# Heshan Lide Fogger



## zurx

Hello there, I'm new and found this forum through Google and it seems to be the perfect place for the help I need.

Earlier today I picked up a Heshan Lide Fogger from a yard sale. I was told it still works, but there are no manual controls. There's a plug for the controller, but they didn't have it. Probably why they're selling it. It's a GREAT model, and I'd love to get it working. Here's the info I got from the side:

Fogger
Model: FM-400P
Item No: 19100
Rated Voltage AC 120V, 60Hz
Power: 400W

I need to get a controller for it and that's all. Anyone have any ideas? WalMart or Party City? I'd appreciate any help at all. Thanks a ton!!


----------



## Hallowennie315

Have you seen this thread?

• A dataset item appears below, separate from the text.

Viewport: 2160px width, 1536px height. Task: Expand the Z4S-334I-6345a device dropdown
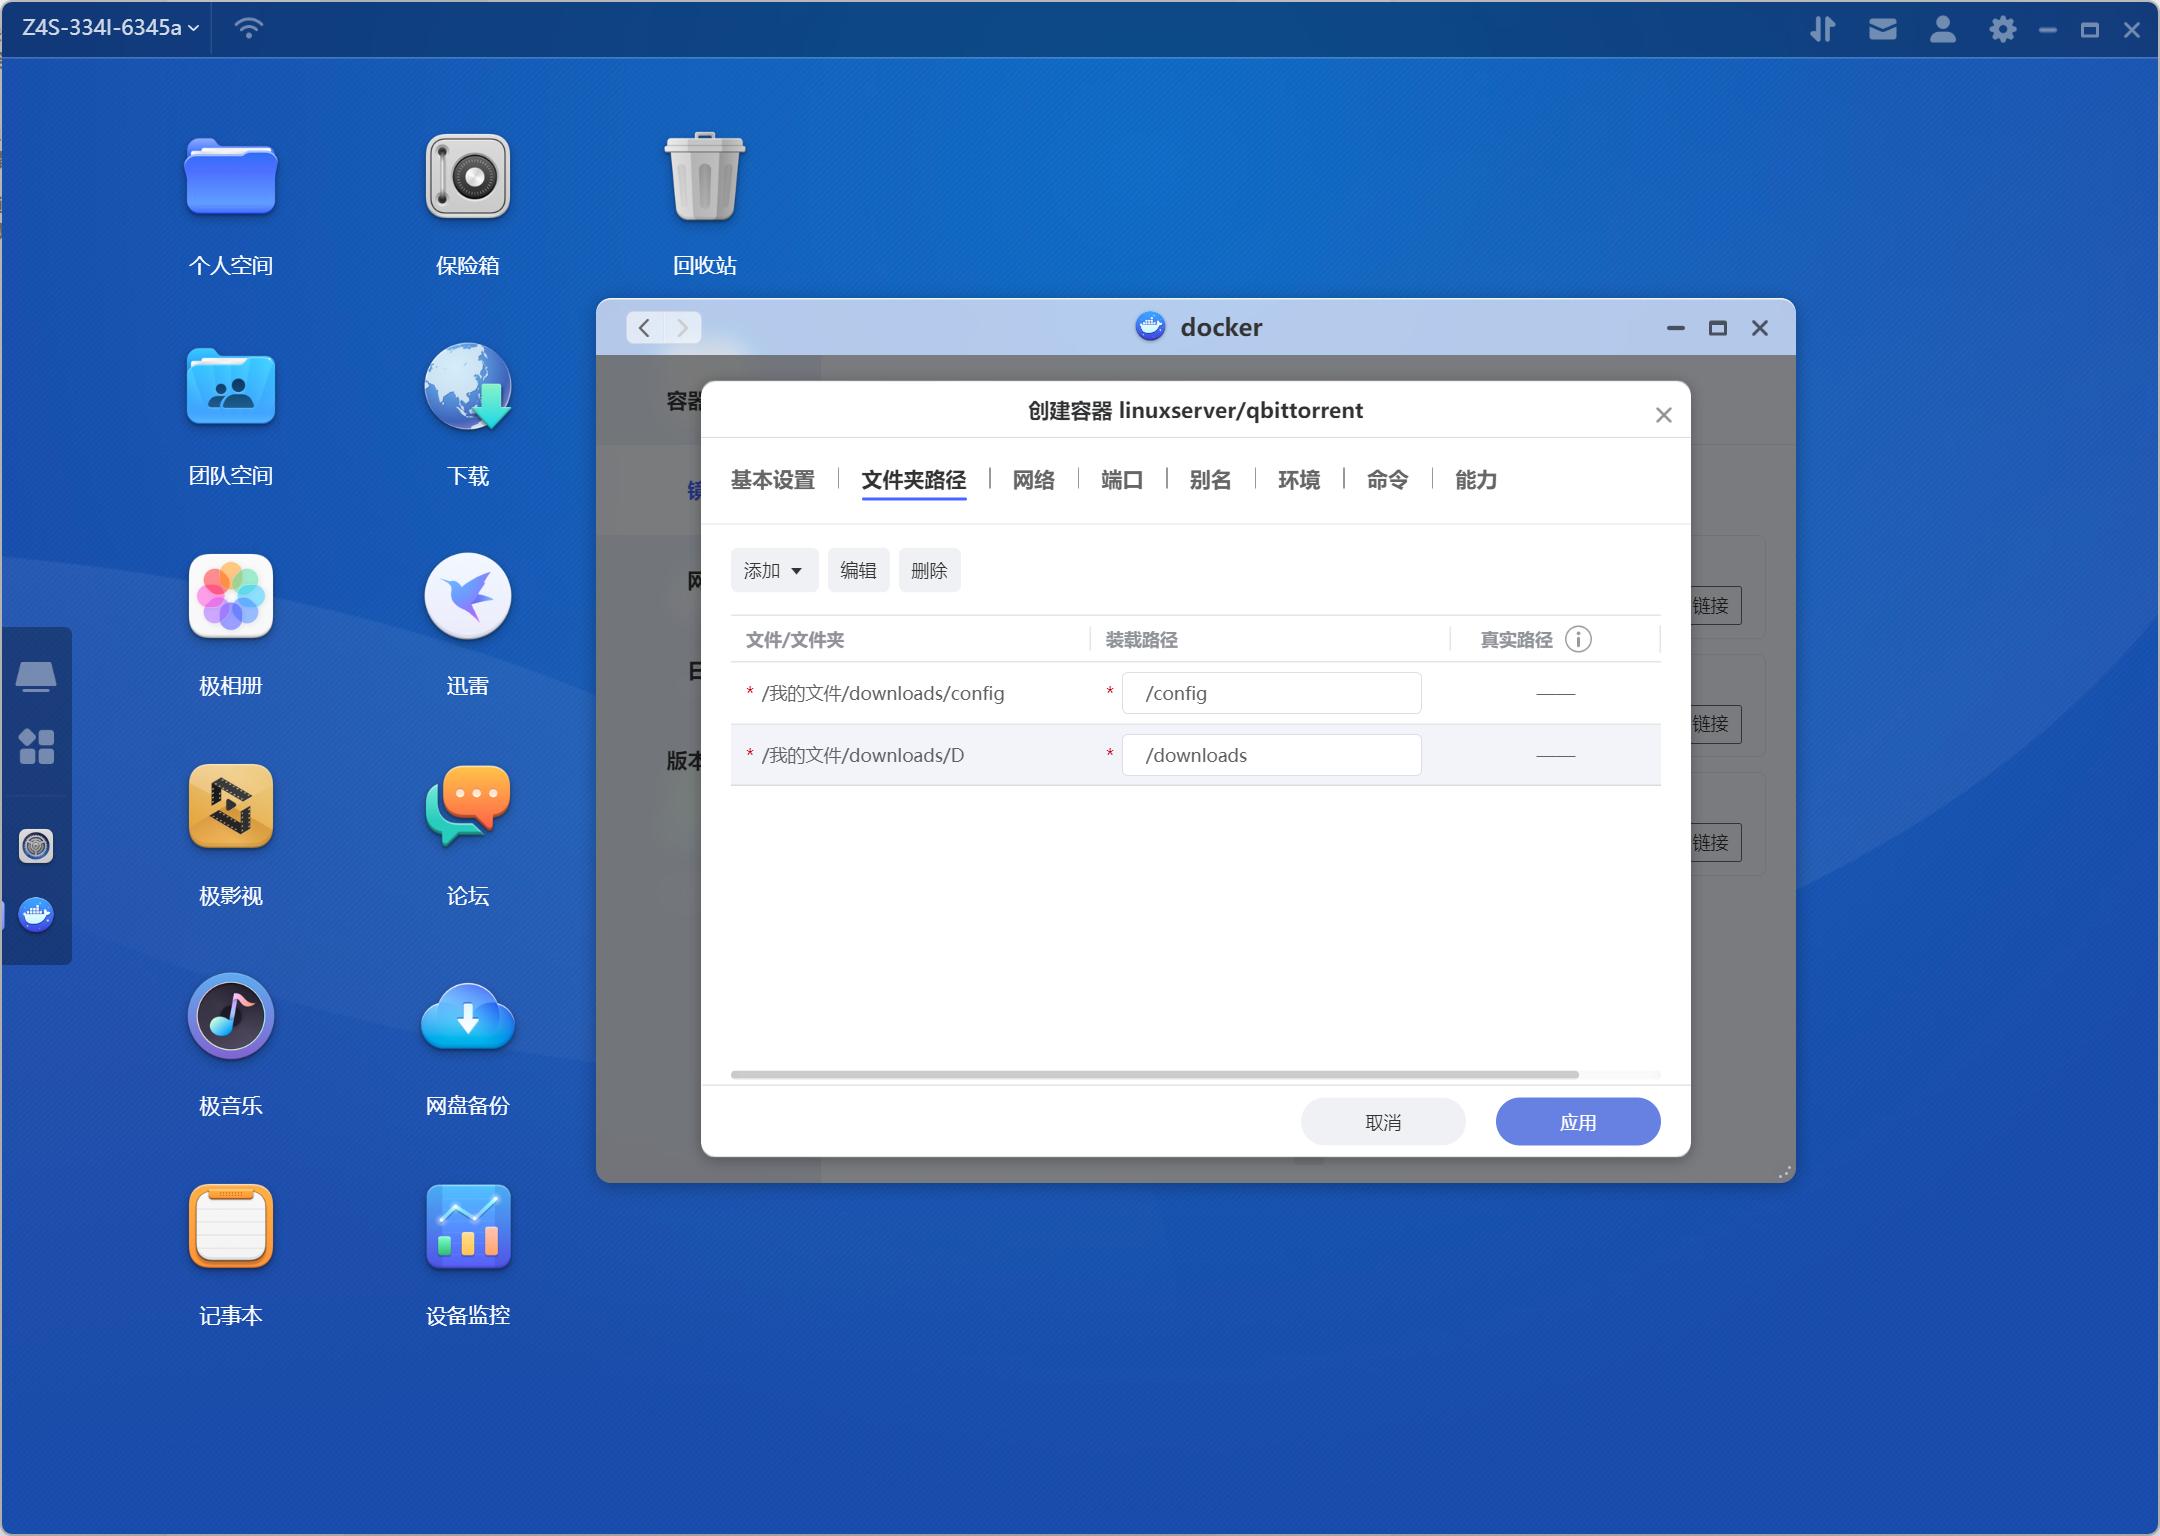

It may help.
http://www.hauntforum.com/showthread.php?t=17775


----------



## HalloweenHouseParty

I have the exact same fog machine that I picked up new for $10 today. 

I need a timer ASAP.

Btw, the link to the other thread discussing places to buy the timer is bad.


----------



## JeffHaas

Try Target, some of their stores have the fog machine timer. Otherwise, Halloween City and Spirit have them, too.


----------



## TheBoogieMan

Any of the cheaper foggers timers/controllers will work .
That model is the same model made for other specific companys ( like Menards ) And also goes by THE FOG MACHINE and a few others ....
the controllers , either the manual ones , or timers can be had all over . 
Are you looking for one of the ON/OFF controllers , or a timer ? Menards has the timers on sale right now for $12.00


----------



## HalloweenHouseParty

The timer is what I need.

I'm in California, so I'll try Target tomorrow. No Menards on the west coast.


----------